(Dataset entries)
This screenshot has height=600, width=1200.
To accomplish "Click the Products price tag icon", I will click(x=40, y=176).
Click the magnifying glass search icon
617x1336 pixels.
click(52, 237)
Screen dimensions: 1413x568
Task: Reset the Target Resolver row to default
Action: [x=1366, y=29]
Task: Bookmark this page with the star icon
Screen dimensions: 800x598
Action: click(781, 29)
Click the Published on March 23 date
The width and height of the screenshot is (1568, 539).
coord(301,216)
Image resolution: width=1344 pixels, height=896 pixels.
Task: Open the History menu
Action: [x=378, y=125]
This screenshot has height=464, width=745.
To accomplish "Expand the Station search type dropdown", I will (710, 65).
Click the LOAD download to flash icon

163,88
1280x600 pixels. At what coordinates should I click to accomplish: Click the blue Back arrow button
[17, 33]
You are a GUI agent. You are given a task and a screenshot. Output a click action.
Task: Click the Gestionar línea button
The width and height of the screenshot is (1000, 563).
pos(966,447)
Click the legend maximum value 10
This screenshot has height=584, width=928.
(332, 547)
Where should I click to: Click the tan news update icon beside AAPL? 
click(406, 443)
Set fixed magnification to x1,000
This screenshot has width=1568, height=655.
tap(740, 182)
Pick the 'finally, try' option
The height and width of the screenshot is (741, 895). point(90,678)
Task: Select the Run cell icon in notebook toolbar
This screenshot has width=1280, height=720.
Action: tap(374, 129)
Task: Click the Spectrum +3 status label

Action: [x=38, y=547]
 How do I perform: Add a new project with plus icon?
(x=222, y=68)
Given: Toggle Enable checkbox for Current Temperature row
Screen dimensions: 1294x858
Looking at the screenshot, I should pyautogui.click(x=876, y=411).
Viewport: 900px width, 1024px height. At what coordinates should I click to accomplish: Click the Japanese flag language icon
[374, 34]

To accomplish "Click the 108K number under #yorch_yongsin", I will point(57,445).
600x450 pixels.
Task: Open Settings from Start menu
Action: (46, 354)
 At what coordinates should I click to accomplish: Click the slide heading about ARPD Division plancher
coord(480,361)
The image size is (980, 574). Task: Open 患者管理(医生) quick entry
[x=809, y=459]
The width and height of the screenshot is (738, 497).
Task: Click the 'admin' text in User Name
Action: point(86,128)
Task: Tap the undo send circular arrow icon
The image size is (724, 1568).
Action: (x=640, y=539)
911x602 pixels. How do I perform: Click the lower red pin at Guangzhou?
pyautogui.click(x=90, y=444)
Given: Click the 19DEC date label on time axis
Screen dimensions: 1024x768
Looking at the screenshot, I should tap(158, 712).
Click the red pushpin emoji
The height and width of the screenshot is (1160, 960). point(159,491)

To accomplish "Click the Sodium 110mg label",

▸ About this task
Would you restate every record word for word?

▸ Answer to the problem
This screenshot has height=600, width=1200.
To accomplish "Click the Products price tag icon", I will click(x=40, y=176).
Click the magnifying glass search icon
617x1336 pixels.
click(52, 237)
Screen dimensions: 1413x568
Task: Reset the Target Resolver row to default
Action: [x=1366, y=29]
Task: Bookmark this page with the star icon
Screen dimensions: 800x598
Action: click(781, 29)
Click the Published on March 23 date
The width and height of the screenshot is (1568, 539).
coord(301,216)
Image resolution: width=1344 pixels, height=896 pixels.
Task: Open the History menu
Action: [x=378, y=125]
This screenshot has height=464, width=745.
To accomplish "Expand the Station search type dropdown", I will (710, 65).
Click the LOAD download to flash icon

163,88
1280x600 pixels. At what coordinates should I click to accomplish: Click the blue Back arrow button
[17, 33]
You are a GUI agent. You are given a task and a screenshot. Output a click action.
Task: Click the Gestionar línea button
The width and height of the screenshot is (1000, 563).
pos(966,447)
Click the legend maximum value 10
This screenshot has height=584, width=928.
(332, 547)
Where should I click to: Click the tan news update icon beside AAPL? 
click(406, 443)
Set fixed magnification to x1,000
This screenshot has width=1568, height=655.
tap(740, 182)
Pick the 'finally, try' option
The height and width of the screenshot is (741, 895). point(90,678)
Task: Select the Run cell icon in notebook toolbar
This screenshot has width=1280, height=720.
Action: tap(374, 129)
Task: Click the Spectrum +3 status label

Action: [x=38, y=547]
 How do I perform: Add a new project with plus icon?
(x=222, y=68)
Given: Toggle Enable checkbox for Current Temperature row
Screen dimensions: 1294x858
Looking at the screenshot, I should pyautogui.click(x=876, y=411).
Viewport: 900px width, 1024px height. At what coordinates should I click to accomplish: Click the Japanese flag language icon
[374, 34]

To accomplish "Click the 108K number under #yorch_yongsin", I will point(57,445).
600x450 pixels.
Task: Open Settings from Start menu
Action: (46, 354)
 At what coordinates should I click to accomplish: Click the slide heading about ARPD Division plancher
coord(480,361)
The image size is (980, 574). Task: Open 患者管理(医生) quick entry
[x=809, y=459]
The width and height of the screenshot is (738, 497).
Task: Click the 'admin' text in User Name
Action: point(86,128)
Task: Tap the undo send circular arrow icon
The image size is (724, 1568).
Action: (x=640, y=539)
911x602 pixels. How do I perform: Click the lower red pin at Guangzhou?
pyautogui.click(x=90, y=444)
Given: Click the 19DEC date label on time axis
Screen dimensions: 1024x768
Looking at the screenshot, I should tap(158, 712).
Click the red pushpin emoji
The height and width of the screenshot is (1160, 960). point(159,491)

To accomplish "Click the Sodium 110mg label",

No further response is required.